Danals v. Siemens Medical Solutions USA, Inc.
This text of Danals v. Siemens Medical Solutions USA, Inc. (Danals v. Siemens Medical Solutions USA, Inc.) is published on Counsel Stack Legal Research, covering District Court, N.D. Ohio primary law. Counsel Stack provides free access to over 12 million legal documents including statutes, case law, regulations, and constitutions.
Opinion
IN THE UNITED STATES DISTRICT COURT NORTHERN DISTRICT OF OHIO EASTERN DIVISION
SIDNEY DANALS, CASE NO. 1:24-cv-1616
Plaintiff, DISTRICT JUDGE PAMELA A. BARKER vs. MAGISTRATE JUDGE SIEMENS MEDICAL SOLUTIONS JAMES E. GRIMES JR. USA, INC.,
Defendant. REPORT AND RECOMMENDANTION
In July 2025, the Court attempted to conduct a mediation conference in this matter. Attorneys for both parties, and a representative for Defendant, appeared but Plaintiff Sidney Danals failed to appear. Without Danals’s presence the Court could not conduct the mediation conference as scheduled. Defendant’s counsel and it’s representative both traveled from out of state and arranged for accommodations at local hotels so that they could appear in person at the mediation conference. Given Danals’s failure to appear, the Court gave Defendant the opportunity to file a motion to seek recovery of the costs to appear and provided a time by which Plaintiff could respond. See Doc. 20. Defendant filed a motion for costs and fees, Doc. 22, Plaintiff opposed, Doc. 24, and Defendant replied, Doc. 27. The District Court referred Defendant’s motion to issue a report and recommendation. Doc. 23. For the reasons stated, I recommend that the District Court grant Defendant’s motion for costs and fees. Discussion
The Supreme Court has long held that federal courts have certain “inherent powers” including “the ability to fashion an appropriate sanction for conduct which abuses the judicial process.” Goodyear Tire & Rubber Co. v. Haeger, 581 U.S. 101, 107 (2017) (citations omitted). One such sanction may be an award of attorney’s fees, meaning an order to a “party that has acted in bad faith to reimburse legal fees and costs incurred by the other side.” Id.

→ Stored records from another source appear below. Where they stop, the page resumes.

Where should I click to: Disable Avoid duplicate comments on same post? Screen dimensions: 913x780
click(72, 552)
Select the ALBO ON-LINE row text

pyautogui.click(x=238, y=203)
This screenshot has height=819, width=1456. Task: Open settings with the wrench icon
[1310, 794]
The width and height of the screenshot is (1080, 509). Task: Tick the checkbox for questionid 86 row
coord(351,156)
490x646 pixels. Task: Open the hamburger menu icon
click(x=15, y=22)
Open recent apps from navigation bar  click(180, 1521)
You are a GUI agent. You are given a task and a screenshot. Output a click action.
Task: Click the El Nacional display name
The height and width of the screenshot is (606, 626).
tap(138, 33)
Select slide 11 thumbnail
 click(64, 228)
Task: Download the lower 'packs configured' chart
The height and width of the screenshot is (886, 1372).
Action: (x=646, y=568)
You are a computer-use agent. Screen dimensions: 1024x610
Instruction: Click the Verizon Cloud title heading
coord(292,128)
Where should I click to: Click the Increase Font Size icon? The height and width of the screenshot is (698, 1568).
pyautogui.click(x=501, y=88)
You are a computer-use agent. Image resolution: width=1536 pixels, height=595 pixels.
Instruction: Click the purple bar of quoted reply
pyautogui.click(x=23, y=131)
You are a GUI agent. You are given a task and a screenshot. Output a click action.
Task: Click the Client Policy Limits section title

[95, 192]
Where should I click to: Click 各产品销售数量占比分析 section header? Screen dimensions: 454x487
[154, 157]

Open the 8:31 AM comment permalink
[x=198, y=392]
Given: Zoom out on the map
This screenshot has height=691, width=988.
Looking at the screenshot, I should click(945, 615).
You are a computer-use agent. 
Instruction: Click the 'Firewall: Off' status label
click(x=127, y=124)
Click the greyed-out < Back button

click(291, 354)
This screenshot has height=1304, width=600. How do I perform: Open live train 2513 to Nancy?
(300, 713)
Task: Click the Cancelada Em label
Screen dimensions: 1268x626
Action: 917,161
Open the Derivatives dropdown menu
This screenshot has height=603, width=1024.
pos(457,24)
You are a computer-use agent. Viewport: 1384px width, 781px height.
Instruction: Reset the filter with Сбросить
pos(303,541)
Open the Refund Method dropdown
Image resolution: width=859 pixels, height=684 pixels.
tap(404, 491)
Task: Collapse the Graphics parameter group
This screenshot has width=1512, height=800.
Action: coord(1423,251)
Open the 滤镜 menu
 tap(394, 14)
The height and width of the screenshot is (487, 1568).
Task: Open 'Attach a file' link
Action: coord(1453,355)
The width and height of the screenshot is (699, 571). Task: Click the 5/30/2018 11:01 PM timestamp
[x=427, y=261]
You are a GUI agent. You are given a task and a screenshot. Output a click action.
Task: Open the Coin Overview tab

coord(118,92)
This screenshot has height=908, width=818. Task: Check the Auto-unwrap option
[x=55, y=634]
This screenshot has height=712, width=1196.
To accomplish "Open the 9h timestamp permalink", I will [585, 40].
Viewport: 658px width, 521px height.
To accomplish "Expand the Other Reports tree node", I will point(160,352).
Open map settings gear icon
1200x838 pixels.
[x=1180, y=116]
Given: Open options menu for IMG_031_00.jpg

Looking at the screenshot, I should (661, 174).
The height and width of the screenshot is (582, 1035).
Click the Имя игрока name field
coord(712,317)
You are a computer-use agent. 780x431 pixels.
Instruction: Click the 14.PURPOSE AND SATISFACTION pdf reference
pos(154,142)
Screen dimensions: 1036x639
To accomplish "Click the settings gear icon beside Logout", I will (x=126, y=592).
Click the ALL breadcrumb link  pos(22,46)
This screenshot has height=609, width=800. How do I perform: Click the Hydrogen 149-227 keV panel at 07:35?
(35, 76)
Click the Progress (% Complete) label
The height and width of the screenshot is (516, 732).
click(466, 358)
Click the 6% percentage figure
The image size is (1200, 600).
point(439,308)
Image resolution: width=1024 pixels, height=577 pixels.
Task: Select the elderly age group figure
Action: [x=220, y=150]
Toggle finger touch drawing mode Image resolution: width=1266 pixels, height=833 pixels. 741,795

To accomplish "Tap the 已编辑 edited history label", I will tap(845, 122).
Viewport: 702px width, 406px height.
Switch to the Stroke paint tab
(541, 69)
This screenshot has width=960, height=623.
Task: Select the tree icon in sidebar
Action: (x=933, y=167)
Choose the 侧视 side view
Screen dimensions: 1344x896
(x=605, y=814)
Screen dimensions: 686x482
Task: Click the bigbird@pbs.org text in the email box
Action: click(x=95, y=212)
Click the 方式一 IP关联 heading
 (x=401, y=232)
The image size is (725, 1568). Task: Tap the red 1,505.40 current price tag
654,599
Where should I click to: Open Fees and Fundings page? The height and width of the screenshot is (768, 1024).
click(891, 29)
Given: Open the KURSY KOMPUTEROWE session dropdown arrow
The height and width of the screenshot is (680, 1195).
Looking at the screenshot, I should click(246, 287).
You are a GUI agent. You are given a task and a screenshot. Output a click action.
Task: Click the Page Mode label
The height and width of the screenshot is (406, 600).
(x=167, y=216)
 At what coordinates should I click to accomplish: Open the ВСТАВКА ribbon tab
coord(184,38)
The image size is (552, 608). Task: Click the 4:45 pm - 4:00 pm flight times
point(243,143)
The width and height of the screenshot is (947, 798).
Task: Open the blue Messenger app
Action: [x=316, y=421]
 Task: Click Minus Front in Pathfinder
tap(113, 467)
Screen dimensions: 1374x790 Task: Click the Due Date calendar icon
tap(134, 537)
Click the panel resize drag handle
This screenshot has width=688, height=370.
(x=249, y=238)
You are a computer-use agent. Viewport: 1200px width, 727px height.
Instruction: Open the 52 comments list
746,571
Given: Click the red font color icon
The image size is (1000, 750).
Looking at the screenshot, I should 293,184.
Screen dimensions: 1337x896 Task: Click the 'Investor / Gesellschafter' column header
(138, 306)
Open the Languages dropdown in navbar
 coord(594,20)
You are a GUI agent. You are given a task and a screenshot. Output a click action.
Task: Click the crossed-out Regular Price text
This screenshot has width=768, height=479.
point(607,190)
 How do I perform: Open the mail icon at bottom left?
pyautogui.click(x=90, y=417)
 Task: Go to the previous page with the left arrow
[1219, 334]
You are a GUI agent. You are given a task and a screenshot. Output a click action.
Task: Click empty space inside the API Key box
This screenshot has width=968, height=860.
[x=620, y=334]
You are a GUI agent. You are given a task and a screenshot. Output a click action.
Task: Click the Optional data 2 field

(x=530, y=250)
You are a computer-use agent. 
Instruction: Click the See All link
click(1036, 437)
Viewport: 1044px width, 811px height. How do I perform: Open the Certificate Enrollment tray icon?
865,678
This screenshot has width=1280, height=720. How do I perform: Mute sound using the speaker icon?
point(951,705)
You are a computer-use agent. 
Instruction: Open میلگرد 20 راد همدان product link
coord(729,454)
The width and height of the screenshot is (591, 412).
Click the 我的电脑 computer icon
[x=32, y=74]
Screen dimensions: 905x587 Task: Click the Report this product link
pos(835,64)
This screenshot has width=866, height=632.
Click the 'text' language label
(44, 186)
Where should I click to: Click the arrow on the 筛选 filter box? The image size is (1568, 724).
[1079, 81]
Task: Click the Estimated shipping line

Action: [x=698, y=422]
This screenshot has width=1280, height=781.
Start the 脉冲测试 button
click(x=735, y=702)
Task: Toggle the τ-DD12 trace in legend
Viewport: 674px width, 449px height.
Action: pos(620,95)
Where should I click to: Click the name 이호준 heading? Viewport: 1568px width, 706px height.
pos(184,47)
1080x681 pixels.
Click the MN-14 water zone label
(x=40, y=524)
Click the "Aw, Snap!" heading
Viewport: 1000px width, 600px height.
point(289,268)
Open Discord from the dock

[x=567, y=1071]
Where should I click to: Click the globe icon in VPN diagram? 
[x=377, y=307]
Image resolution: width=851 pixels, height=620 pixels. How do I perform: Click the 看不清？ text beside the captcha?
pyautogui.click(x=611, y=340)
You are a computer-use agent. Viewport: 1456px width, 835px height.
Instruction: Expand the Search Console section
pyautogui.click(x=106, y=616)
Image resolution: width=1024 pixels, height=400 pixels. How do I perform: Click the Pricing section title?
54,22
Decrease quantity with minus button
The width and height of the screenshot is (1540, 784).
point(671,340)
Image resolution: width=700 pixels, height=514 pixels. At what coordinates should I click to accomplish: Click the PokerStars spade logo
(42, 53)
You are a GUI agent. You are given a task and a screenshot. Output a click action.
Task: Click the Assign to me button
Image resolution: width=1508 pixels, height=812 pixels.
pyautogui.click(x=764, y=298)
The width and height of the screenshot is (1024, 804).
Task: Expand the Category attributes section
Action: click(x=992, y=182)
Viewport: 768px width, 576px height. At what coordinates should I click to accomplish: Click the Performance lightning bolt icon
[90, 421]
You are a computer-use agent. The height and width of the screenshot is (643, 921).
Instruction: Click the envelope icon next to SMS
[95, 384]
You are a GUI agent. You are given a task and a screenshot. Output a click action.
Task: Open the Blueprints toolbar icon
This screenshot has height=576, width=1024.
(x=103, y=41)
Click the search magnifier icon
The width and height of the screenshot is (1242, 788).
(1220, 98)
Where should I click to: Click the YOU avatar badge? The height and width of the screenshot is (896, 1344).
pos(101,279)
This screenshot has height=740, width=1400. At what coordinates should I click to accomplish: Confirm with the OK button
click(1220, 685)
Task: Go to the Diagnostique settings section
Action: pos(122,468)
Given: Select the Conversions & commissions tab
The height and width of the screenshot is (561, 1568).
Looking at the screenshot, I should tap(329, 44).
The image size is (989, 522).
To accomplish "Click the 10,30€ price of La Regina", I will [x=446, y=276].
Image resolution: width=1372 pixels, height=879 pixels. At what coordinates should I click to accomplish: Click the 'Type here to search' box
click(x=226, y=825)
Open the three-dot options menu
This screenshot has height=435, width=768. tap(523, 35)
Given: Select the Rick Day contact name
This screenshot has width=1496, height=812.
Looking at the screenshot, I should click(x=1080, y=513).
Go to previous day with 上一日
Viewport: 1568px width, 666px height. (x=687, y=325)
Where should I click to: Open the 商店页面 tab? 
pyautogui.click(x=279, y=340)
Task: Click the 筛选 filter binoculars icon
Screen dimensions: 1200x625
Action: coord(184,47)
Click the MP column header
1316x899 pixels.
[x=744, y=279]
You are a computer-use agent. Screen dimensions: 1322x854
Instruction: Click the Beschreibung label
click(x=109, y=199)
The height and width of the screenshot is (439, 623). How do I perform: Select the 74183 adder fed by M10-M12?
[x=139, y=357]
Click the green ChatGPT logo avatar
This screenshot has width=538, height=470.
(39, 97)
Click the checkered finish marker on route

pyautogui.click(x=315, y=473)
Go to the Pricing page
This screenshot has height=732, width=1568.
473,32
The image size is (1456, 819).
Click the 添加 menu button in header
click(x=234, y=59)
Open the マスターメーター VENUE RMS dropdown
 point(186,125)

This Court has made clear that such a sanction, when imposed pursuant to civil procedures, must be compensatory rather than punitive in nature. See Mine Workers v. Bagwell, 512 U.S. 821, 826–830, 114 S.Ct. 2552, 129 L.Ed.2d 642 (1994) (distinguishing compensatory from punitive sanctions and specifying the procedures needed to impose each kind). In other words, the fee award may go no further than to redress the wronged party “for losses sustained”; it may not impose an additional amount as punishment for the sanctioned party’s misbehavior. Id., at 829, 114 S.Ct. 2552 (quoting United States v. Mine Workers, 330 U.S. 258, 304, 67 S.Ct. 677, 91 L.Ed. 884 (1947)).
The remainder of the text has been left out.